International mediators in the Darfur conflict in Sudan are making a final push for parties to meet Sunday's deadline for a peace agreement.
The Khartoum government says it will sign, but African Union negotiators at talks in Nigeria are struggling to overcome reservations by rebel groups.
The deal calls for pro-government Arab militias to be disarmed, and rebel fighters merged into Sudan's forces.
The details emerged as the top UN human rights official was set to visit Sudan.
Louise Arbour, the United Nations High Commissioner for Human Rights, will spend six days in the country - a visit that will take in Darfur.
About 200,000 people have died and some two million have been left homeless since the conflict began in the province in 2003.
Late on Saturday a spokesman for the Khartoum delegation said: "The government is prepared to sign the document even with our reservations."
He added that the reservations were "important but they are not as important as to spoil the peace process".
Senior envoys from the UN and the African Union (AU) have been holding talks with the rebels, "as part of intensive efforts to convince the parties to sign the peace agreement", AU spokesman Noureddine Mezni told AFP.
Top AU mediator Salim Ahmed Salim said the deal could not be changed.
"We have done everything that is possible to make an agreement possible," he said.
"We told the parties that as far the mediation is concerned this is the best we can do in the circumstances."
The peace deal, hammered out over many months, aims to end what Darfur rebels say is long-standing neglect of the province by the Khartoum government.
The 85-page draft calls for a one-off transfer of $300m to Darfur, with $200m a year for the region thereafter.
It also contains proposals for power-sharing, disarming Arab Janjaweed militias and integrating rebels into the armed forces.
Rebels leaders have expressed reservations - with some reportedly demanding the Sudanese vice-presidency.

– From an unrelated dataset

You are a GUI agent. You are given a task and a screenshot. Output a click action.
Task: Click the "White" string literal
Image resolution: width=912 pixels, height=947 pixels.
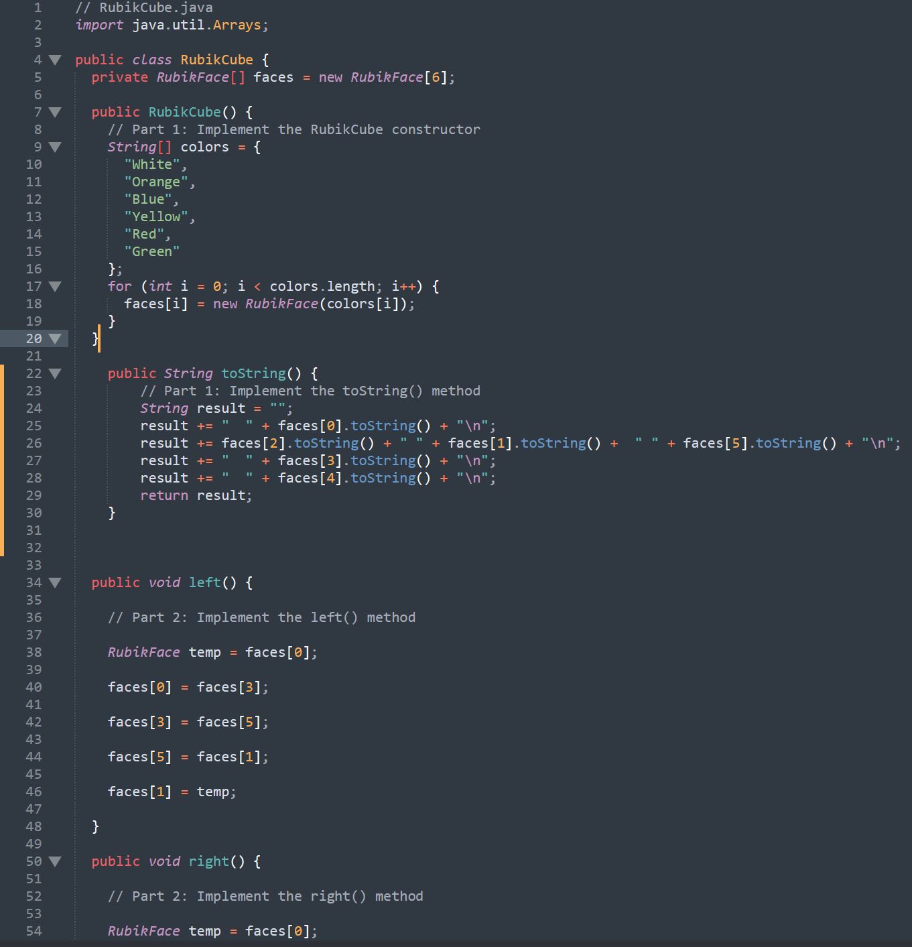(x=153, y=164)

There are also concerns over the way rebel forces are due to be merged into army units.
Rebel spokesman Ahmed Tugod told AFP that the two guerrilla groups would agree on a common position and present it AU mediators.
The AU - which has 7,000 peacekeepers in Darfur - has struggled to stop the violence between the rebels and the government-backed Janjaweed militias.
The UN envoy in Sudan, Jan Pronk, says 400 people are now being killed each month in the fighting - double the number that it was a few months ago.
In the United States, protests are planned in several cities over the weekend to increase pressure on the Sudanese government.
On Friday, US President George W Bush endorsed the rallies, saying "genocide" in Sudan was unacceptable.
"I want the Sudanese government to understand the United States of America is serious about solving this problem," he said.
"We expect the Sudanese government... to make a more concerted effort to control the Janjaweed and protect human life."